For private equity partners, the time is now to take a hard look at estate planning and gifting strategies, as we may soon be in a “use-it-or-lose-it” scenario.
What to Give
All things being equal, it is best to gift assets with the greatest appreciation potential, as all future appreciation escapes estate tax. That being said, it is important not to gift assets you will need to fund your lifestyle. Identify those assets that won’t be missed, and back into the appropriate assets to give from there.
For many fund principals, this often means transferring a portion of their carried interest. Importantly, there are technical limitations that need to be followed to avoid a deemed gift of the entire fund interest. More specifically, when transferring carried interest, you must transfer a proportionate amount of all your equity interests in the fund (i.e. a “vertical slice”). The closer the transfer is done to the inception of the fund, the greater the efficiency of the transfer.
How to Give
Gifts can be made outright or to a trust for the benefit of descendants or a spouse through the use of a Spousal Lifetime Access Trust (SLAT). Simply put, a SLAT is an irrevocable trust formed by one spouse (the grantor spouse) for the benefit of the other (the beneficiary spouse). When properly crafted, the SLAT removes the transferred property from the estates of both spouses, while still giving the beneficiary spouse limited access to the assets if they are needed. If a family already has irrevocable trusts in place, it may be possible to gift additional assets to those trusts to reduce the time and expense involved in making a transfer.
How Much to Give
As stated above, the estate and gift tax exemption amount could become a “use-it-or-lose-it” scenario sooner than otherwise anticipated. If the exemption amount is reduced, any gifts made in the past will count against the new lower exemption amount.

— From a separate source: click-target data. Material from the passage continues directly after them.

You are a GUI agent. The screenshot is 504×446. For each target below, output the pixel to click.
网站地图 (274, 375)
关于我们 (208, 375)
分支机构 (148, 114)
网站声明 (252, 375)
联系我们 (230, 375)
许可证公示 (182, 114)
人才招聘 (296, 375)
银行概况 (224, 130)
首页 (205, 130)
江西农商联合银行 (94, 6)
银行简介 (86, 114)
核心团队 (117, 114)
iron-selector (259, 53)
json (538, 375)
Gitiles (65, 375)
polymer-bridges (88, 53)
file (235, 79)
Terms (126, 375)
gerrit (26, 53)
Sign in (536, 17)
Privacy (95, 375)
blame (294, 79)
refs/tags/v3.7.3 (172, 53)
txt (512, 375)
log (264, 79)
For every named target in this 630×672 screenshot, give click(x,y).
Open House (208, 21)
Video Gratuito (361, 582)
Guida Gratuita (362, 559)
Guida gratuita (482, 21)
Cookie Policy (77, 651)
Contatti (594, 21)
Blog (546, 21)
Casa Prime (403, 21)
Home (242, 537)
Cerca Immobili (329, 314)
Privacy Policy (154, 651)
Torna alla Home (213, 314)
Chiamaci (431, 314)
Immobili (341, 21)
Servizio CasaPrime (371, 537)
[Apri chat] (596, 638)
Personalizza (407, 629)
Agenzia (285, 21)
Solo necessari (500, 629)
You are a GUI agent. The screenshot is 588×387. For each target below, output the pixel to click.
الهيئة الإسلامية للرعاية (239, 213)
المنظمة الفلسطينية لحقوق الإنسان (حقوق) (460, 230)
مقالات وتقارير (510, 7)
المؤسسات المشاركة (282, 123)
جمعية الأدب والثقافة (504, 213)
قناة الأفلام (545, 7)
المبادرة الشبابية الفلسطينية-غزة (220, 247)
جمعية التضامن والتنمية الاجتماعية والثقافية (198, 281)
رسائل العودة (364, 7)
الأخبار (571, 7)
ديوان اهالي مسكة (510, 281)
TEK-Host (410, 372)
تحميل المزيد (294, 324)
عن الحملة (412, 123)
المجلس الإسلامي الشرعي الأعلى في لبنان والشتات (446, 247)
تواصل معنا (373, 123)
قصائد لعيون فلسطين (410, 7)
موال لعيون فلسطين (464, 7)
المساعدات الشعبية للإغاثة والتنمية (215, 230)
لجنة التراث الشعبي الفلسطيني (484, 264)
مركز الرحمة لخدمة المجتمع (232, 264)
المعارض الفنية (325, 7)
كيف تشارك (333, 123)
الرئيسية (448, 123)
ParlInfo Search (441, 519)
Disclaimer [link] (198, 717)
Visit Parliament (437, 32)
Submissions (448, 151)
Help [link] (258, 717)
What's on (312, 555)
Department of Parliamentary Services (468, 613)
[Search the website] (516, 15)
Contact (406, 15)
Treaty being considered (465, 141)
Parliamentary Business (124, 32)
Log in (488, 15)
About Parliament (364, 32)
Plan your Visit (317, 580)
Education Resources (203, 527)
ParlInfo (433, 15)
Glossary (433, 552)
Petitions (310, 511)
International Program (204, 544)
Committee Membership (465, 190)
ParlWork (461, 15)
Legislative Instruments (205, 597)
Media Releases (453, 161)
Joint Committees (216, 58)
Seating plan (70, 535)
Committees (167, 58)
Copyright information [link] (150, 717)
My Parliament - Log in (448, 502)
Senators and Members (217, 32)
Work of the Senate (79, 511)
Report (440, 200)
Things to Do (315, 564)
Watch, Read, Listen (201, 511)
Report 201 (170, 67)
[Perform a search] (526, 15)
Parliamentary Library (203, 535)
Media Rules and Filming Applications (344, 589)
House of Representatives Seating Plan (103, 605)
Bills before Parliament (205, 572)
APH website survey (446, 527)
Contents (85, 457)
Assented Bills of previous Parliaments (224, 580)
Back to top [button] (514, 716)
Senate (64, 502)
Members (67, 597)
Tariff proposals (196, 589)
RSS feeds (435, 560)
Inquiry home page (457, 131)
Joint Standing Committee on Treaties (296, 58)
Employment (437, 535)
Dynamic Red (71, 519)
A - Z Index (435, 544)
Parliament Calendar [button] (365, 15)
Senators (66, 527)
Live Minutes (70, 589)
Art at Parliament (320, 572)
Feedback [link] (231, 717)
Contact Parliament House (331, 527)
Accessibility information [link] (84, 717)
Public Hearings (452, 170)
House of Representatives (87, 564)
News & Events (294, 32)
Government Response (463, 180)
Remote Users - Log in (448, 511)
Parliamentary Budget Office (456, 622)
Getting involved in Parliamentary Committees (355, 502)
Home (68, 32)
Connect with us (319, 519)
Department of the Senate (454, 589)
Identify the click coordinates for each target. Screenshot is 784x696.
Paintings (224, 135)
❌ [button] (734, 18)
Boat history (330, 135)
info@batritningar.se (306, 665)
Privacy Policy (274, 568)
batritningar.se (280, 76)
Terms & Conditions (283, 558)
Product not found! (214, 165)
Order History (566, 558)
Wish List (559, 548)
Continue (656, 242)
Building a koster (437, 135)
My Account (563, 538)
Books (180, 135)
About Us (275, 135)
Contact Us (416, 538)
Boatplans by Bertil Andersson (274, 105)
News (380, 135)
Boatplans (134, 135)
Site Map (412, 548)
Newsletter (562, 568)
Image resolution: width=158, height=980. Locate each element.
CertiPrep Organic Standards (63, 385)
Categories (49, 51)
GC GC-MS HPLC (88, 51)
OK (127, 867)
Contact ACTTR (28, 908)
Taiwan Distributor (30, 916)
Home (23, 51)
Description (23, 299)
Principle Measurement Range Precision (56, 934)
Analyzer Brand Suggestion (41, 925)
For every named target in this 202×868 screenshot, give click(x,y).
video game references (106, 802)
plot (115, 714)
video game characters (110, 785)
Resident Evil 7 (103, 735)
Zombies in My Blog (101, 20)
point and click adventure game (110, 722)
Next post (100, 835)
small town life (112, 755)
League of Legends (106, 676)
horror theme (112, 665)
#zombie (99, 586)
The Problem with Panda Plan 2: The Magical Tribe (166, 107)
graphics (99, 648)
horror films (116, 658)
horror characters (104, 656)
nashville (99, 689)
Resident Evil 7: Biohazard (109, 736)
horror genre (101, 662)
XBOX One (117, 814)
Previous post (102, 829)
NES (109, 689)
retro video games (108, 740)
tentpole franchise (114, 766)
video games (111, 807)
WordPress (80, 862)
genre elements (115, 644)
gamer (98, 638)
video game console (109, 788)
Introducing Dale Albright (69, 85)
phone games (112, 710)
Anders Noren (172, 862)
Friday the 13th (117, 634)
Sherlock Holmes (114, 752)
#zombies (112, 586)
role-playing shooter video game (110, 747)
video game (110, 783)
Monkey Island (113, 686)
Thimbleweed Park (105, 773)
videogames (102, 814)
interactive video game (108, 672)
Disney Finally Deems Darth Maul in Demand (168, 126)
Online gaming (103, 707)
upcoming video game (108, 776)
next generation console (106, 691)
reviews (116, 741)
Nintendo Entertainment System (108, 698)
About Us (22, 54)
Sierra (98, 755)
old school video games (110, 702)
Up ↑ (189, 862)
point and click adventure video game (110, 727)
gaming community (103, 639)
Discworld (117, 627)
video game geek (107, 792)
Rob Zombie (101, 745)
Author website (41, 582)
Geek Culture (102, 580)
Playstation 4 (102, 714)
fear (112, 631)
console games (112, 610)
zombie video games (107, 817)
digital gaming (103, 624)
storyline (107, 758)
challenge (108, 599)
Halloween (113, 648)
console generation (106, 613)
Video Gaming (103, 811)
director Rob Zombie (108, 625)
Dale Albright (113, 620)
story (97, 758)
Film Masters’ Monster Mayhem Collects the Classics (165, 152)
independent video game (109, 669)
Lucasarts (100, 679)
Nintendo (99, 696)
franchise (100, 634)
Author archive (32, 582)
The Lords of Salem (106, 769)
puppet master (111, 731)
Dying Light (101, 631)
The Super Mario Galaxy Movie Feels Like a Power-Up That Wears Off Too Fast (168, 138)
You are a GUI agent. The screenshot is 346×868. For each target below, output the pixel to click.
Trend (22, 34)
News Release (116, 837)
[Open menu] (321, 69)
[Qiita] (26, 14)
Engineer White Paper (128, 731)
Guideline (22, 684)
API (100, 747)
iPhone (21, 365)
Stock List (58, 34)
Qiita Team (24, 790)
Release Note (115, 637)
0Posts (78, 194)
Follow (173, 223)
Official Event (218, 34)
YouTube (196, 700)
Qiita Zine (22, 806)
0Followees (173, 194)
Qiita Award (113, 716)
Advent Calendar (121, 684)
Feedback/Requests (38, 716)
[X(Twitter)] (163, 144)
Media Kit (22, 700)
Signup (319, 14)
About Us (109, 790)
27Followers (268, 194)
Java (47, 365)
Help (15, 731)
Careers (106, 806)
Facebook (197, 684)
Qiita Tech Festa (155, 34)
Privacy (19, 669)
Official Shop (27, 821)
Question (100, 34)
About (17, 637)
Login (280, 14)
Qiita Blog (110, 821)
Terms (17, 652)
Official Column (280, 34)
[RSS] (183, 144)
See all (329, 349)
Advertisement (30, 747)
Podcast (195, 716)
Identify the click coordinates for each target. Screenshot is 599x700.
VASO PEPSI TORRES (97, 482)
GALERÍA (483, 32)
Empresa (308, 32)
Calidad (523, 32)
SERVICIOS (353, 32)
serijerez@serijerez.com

Therefore, if a married couple can afford to use both spouses’ remaining gift tax exemptions (a total of $23.16 million, less any exemption allocated to previous transfers,) they should. If the couple can’t, or is not comfortable using both exemptions, one spouse can use his/her exemption in full, with the other giving what he/she can, rather than making gifts in equal amounts. Keep in mind that even if a trust is structured so that a spouse is a beneficiary, the funds in the trust should be the last assets used, as the goal is to deplete the taxable estate before spending down protected assets.
In summary, changes to tax laws are likely looming. Private equity partners should work with qualified advisors in anticipation of higher tax rates and lower exemption amounts to determine how much and how best to gift.